According to Dabrowski, the shift to level two, Unilevel Disintegration, occurs as an initial, brief and often intense crisis or series of crises. Unilevel Disintegration may often occur as a result of developmental crises such as puberty or menopause, in periods of acute stress from external events, or under “psychological and psychopathological conditions such as nervousness and psychoneurosis.” Ultimately, the person is thrust into an existential crisis, in which one’s social rationales no longer make any sense. During this phase, existential despair is the predominant emotion.
Level III, Spontaneous Multilevel Distintegration, describes a subsequent process of coming into awareness of multiple levels of understanding. In simple terms, it’s a dawning realization of what “ought to be” versus “what is.” The individual begins to contrast their behavior with higher, imagined ideals and alternative idealized choices. Dąbrowski believed that the authentic individual would choose the higher path and if their behavior fell short of the ideal, then internal disharmony would drive the individual to review and reconstruct one’s life. In this way, the individual is propelled by existential angst from Level II to come into contact in Level III with higher ideals to which he or she then aspires to.
In Level IV, Organized Multilevel Disintegration, the person takes full control of his or her development. The spontaneous dawning of Level III is replaced by a deliberate, conscious and self-directed review of life from a multilevel perspective. The person consciously reviews his or her existing belief system and tries to replace lower, automatic views and reactions with carefully thought out, examined and chosen ideals, which increasingly become more reflected in the person’s behavior. In this way, behavior becomes less reactive, less automatic and more deliberate as behavioral choices fall under the influence of the person’s higher, chosen ideals.
And finally, the fifth level, Secondary Disintegration, involves an integration of the lessons learned in the previous levels into a cohesive, stronger, and more authentic character. At this highest level, one’s behavior is guided by conscious, deliberately weighed decisions based on an individualized and carefully chosen hierarchy of personal values.
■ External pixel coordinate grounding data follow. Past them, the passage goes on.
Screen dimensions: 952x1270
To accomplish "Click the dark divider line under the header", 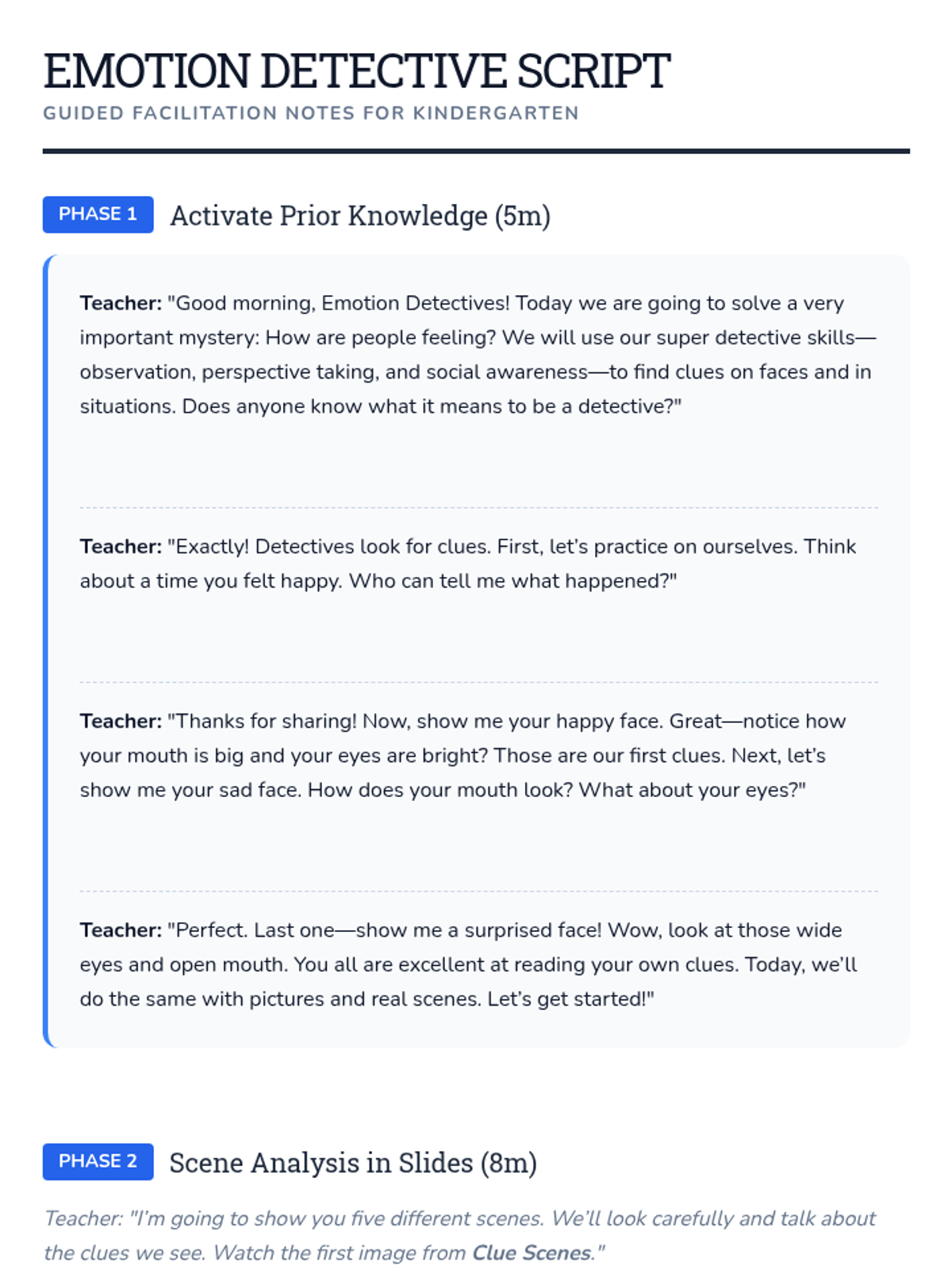I will [x=476, y=151].
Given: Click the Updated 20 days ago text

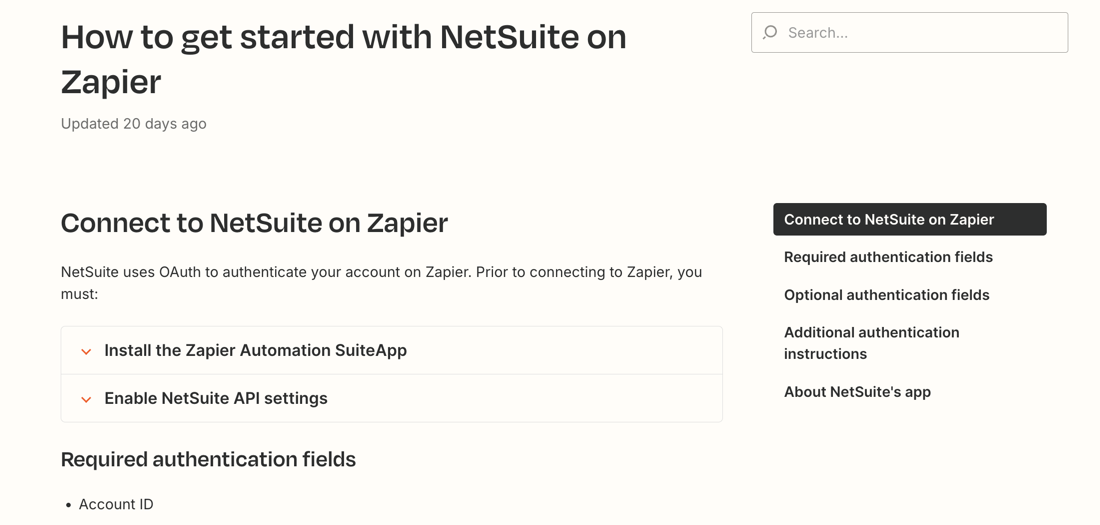Looking at the screenshot, I should pyautogui.click(x=133, y=124).
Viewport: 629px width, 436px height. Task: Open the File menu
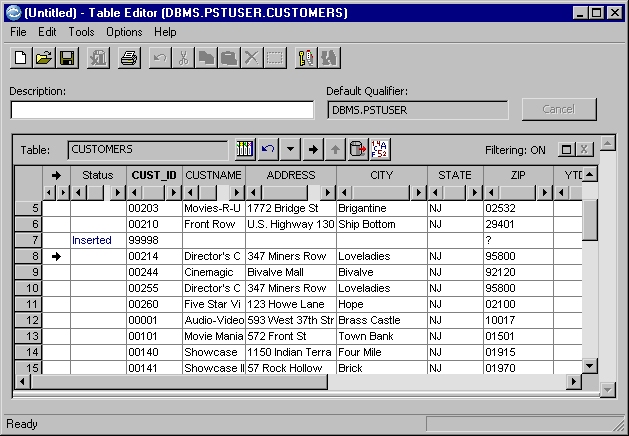(x=18, y=32)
In this stage, the individual reaches higher levels of authenticity and congruence.
I find this theory to be a very elegant explanation of human potential and the process of growth and change. Fundamental to this framework is that no change can occur without some sort of conflict or distress that interferes with the homeostasis of the system. Adversity is an essential ingredient that throws the individual into an existential crisis, forcing him or her to go through an awareness of operating in low consciousness and a subsequent process of self-examination leading to further growth.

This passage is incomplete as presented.